Qui enlaça Hemawati et longuement lui fit l’amour.
Mais aux premières lueurs de l’aube, déposant sur ses lèvres un dernier baiser il lui dit adieu.
« Non, dit la jeune femme, ne pars pas, je ne suis pas mariée, si tu t’en vas je vais mourir ».
La lune lui sourit et répondit :
« Ne t’en fais pas, va à Khajuraho, donne naissance à l’enfant qui désormais grandit dans ton ventre. Il deviendra très important et tu vivras auprès de lui. »
Ainsi fut fait et l’enfant né de l’union de la lune et d’Hemawati, devint le premier des Chandelas.

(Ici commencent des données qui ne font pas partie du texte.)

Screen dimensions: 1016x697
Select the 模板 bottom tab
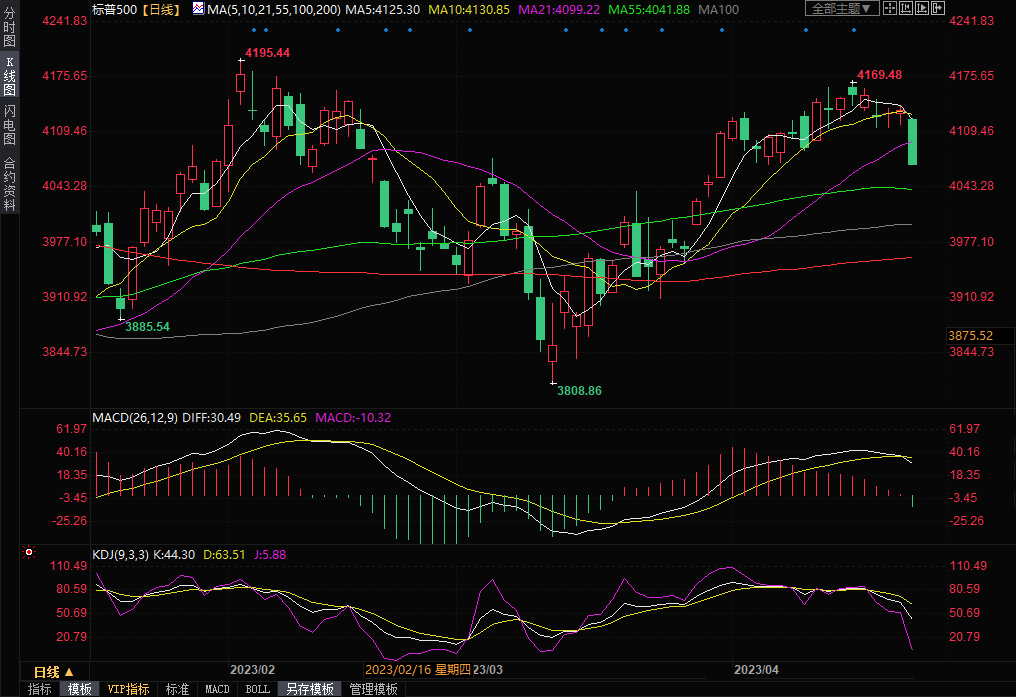[x=79, y=689]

C’est l’histoire que nous raconte Sudesh (plus sobrement il est vrai) lorsque qu’il nous fait visiter les temples de Khajuraho.
Sudesh est un futur élève d’espagnol d’Ana. Récemment il a étudié l’italien à Delhi pour pouvoir exercer la profession de guide. Il n’a pas encore commencé. Cette visite avec nous est en sorte une répétition générale. Il est très content de pouvoir s’exercer, et nous de l’aider à trouver les mots qui lui manquent.

Les temples sont superbes. Destinés à représenter l’univers ils dressent vers le ciel leurs architectures décorées d’une infinité de statues.
Les bas reliefs représentent des scènes de la vie quotidienne : défilés d’éléphants, batailles, musiciens et danseurs mais aussi fornication. Et de manière très crue : à deux, à trois, debout, assis, oral, par devant, par derrière et même avec un cheval tandis qu’une spectatrice, choquée se voile la face.
Ailleurs, un éléphant rigolard, occupé à torturer un malheureux d’une trompe puissante, regarde baiser un couple, plus loin, un guru tantrique ventru enseigne à des jeunes filles dénudées.

La partie moyenne des temples est réservée aux représentations divines ou royales. On s’y envoie en l’air avec délectation, dans des poses parfois acrobatiques. Les apsaras ondulent, se masturbent, cambrent leurs fesses rondes sous le regard égrillard des dieux. Elles dansent, écrivent, se peignent la plante des pieds avec du henné. Des femmes portent des enfants. Sculptées avec finesse, riches de détails, ses statues sont véritablement splendides.

Il est extraordinaire de penser qu’aux Xème, XIème et XIIème siècle, quand ces temples ont été édifiés, la moins osée de ces statues aurait envoyé illico presto n’importe quel sculpteur occidental en prison à vie. La sainte église n’aimait guère le sexe.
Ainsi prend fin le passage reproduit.